→ Written problem: Convert the records into a numbered list with no blank lines, beginning at the line that contains "Play the Winter Soldier video" and continuing through the end of the records. Leave the pictures out of your answer.

→ Records taken from a collection:
>> Start
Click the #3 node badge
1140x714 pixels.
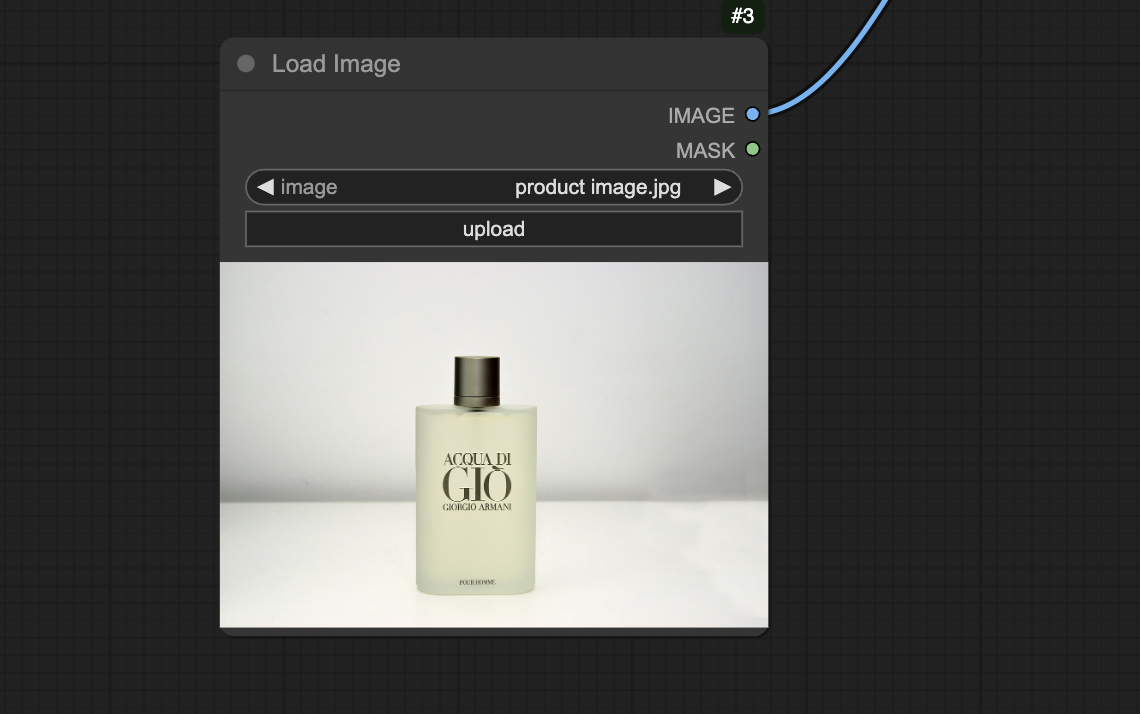(x=742, y=16)
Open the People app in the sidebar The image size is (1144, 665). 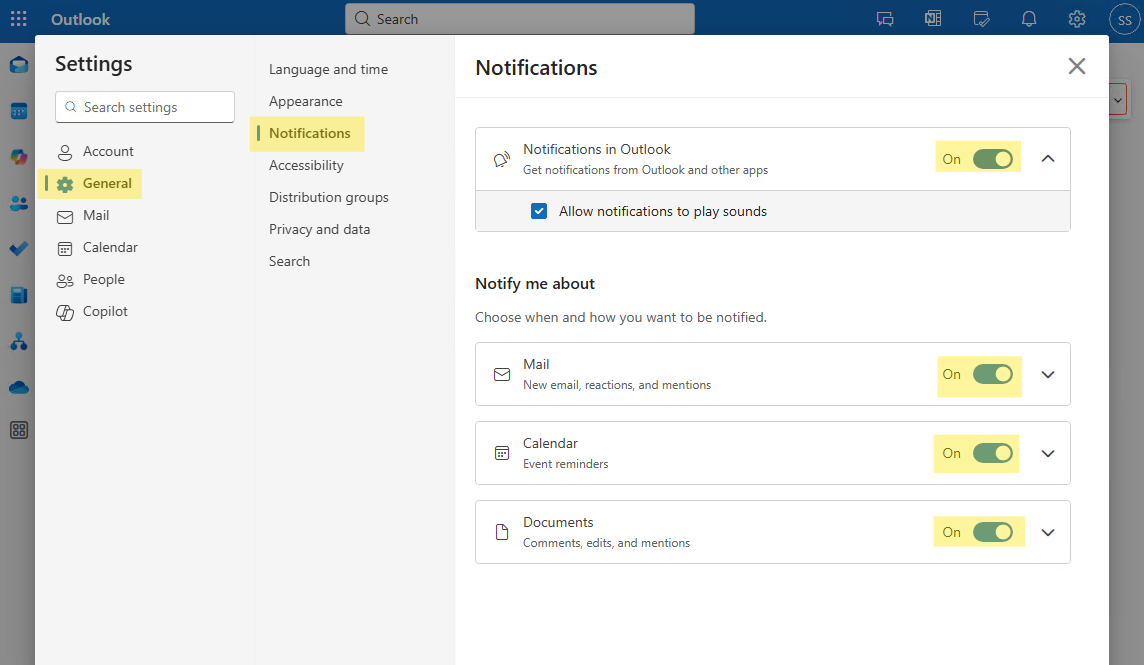click(18, 203)
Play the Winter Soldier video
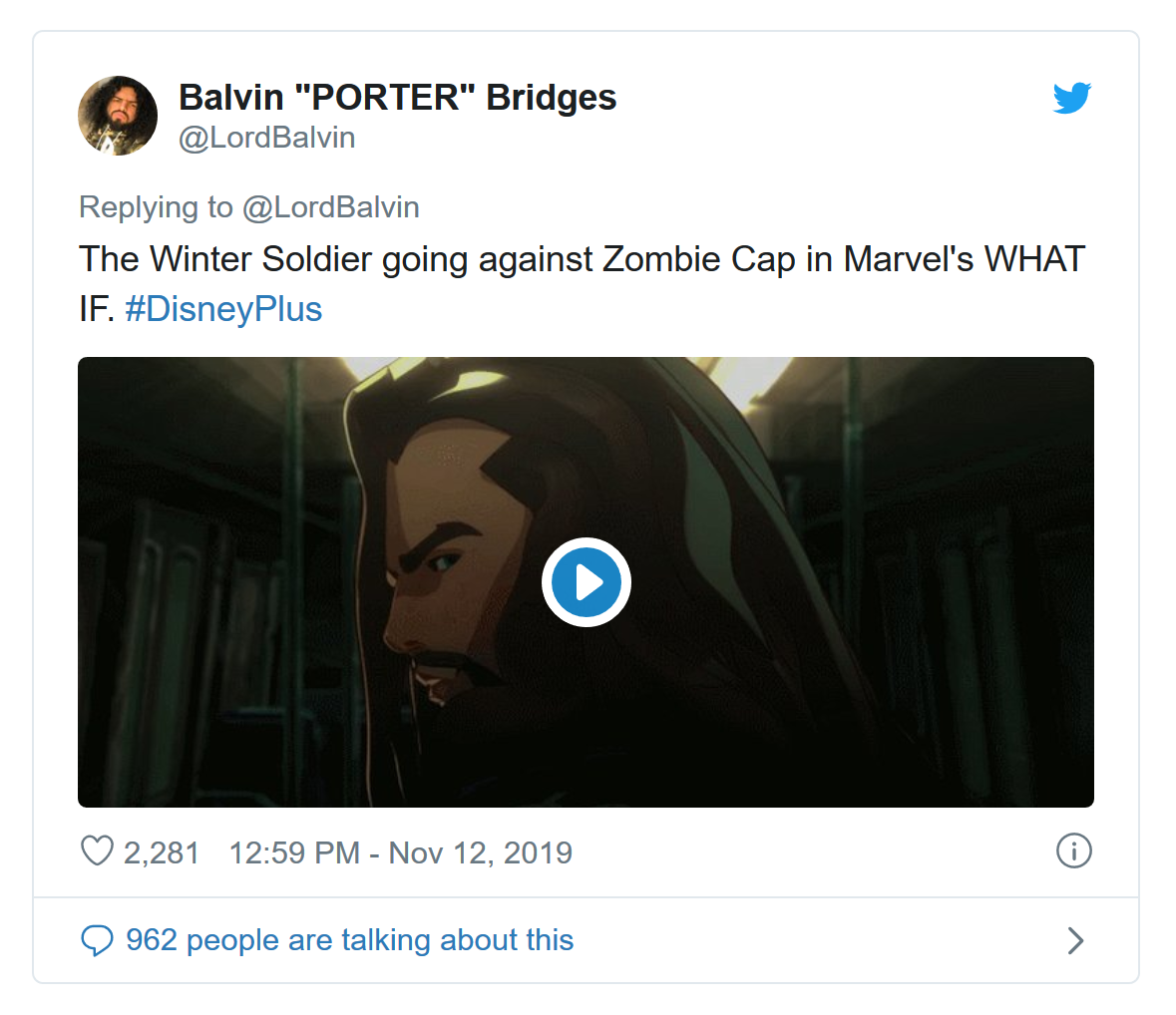Viewport: 1176px width, 1015px height. click(587, 582)
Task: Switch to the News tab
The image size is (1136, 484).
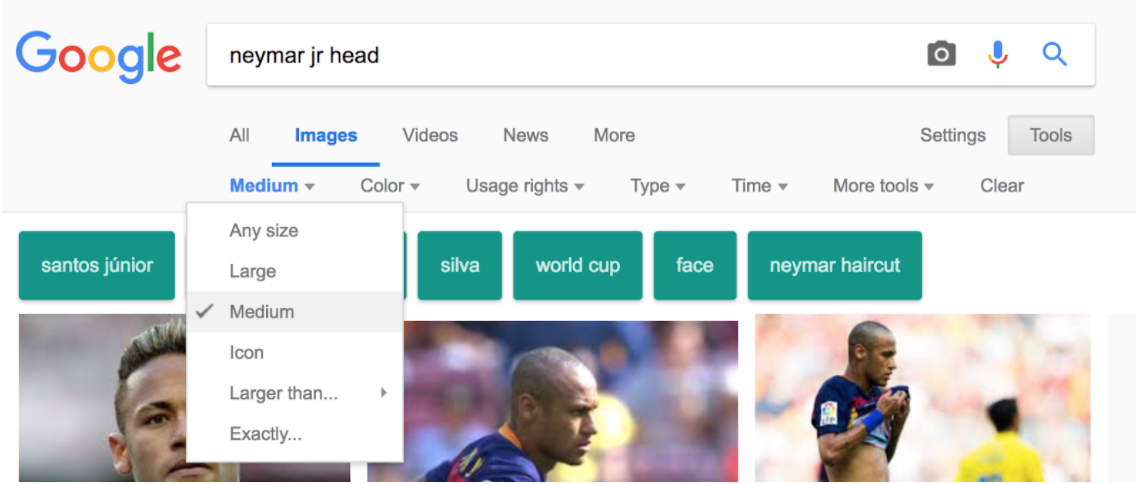Action: tap(526, 135)
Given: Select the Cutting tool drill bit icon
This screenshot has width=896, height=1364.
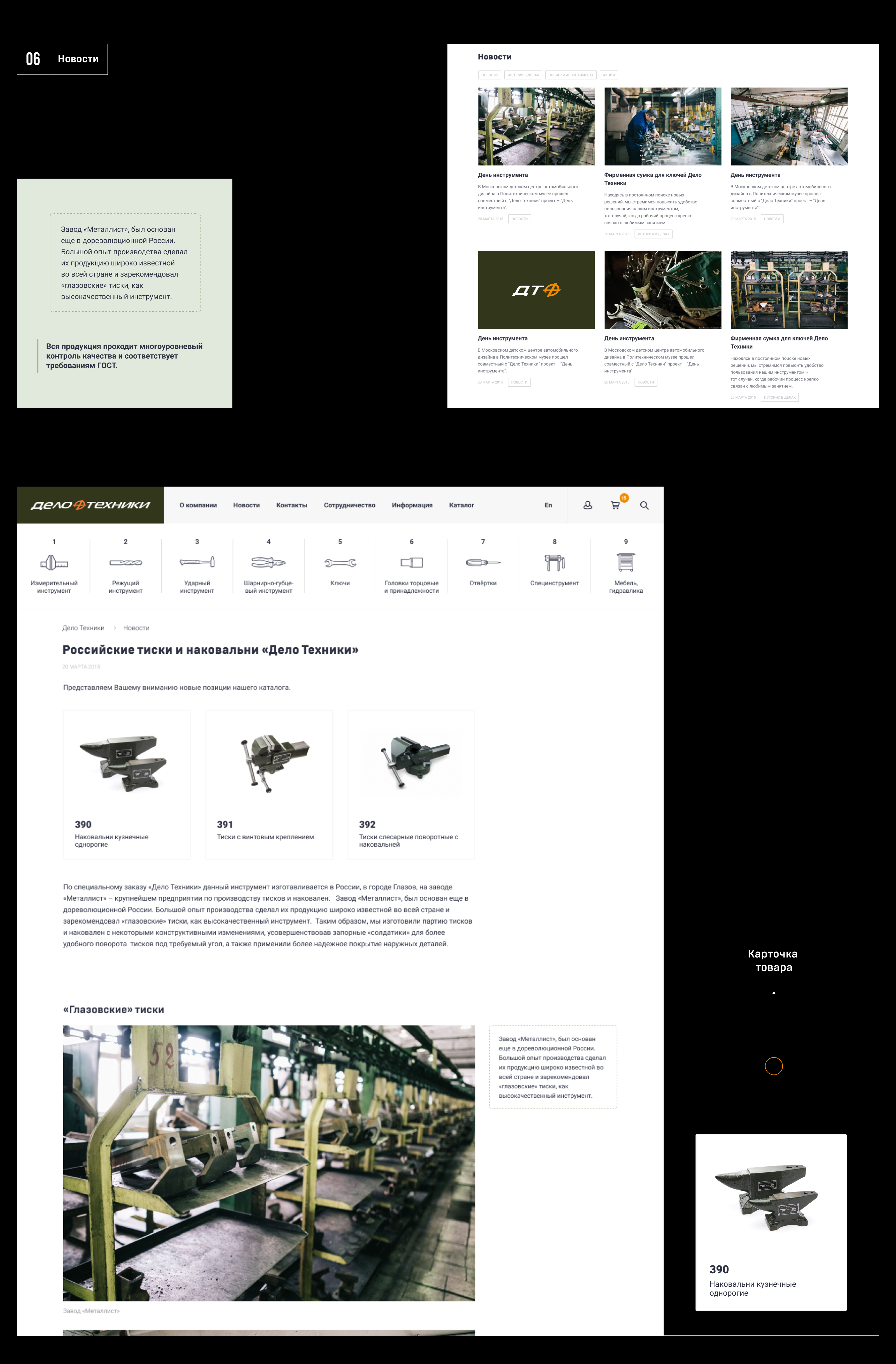Looking at the screenshot, I should point(125,563).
>> End
→ Correct response:
1. Play the Winter Soldier video
2. Viewport: 1176px width, 1015px height. click(587, 582)
3. Task: Switch to the News tab
4. The image size is (1136, 484).
5. Action: tap(526, 135)
6. Given: Select the Cutting tool drill bit icon
7. This screenshot has width=896, height=1364.
8. Looking at the screenshot, I should point(125,563).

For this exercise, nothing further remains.